Surely this result stated in my course is false.
A plane graph of more then $3$ vertices is maximaly plane iff it is a triangulation
Left to right is clear. Indeed, if one of my interior faces is not a triangle, then I can connect at least two vertices with edges in the interior of my face.
However the other way is not correct. cfr drawing
a) a triangulation which is not maximal since b) is still planar
On
I think i need to know your definitions of the terms 'maximaly plane' and 'triangulation'. I understand triangulation as a 'chordal graph': all cycles of four or more vertices have a chord.
This applies to both your graphs. But you can add at least three edges to (a) and two edges to (b) without losing planarity. Hence, they are beautiful couterexamples to prove that triangulation does NOT entail maximal planarity, just like you stated in your question.
(if and only if you agree with my definitions)
Considering this definition, your graph in $a)$ is not a triangulation at all since you can add an edge to it to get a planar $b)$. The graph in part $b)$ is also not a triangulation, indeed you can add one more edge to it without breaking planarity.

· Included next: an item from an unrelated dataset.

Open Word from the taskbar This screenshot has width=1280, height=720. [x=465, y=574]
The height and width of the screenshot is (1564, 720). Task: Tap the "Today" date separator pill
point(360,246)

When you have an if and only if statement, this means you can use one of the sides of the statement to define another (in this example, triangulation can be defined as maximal planarity and vice versa). So if $G$ is maximal planar i.e. you can't add an edge without breaking planarity, then it is also called triangulation. However, triangulation is not the same thing as a graph all of whose faces are triangle but it is as same as maximal planarity. Long story short, your graph in $a)$ is not a triangulation.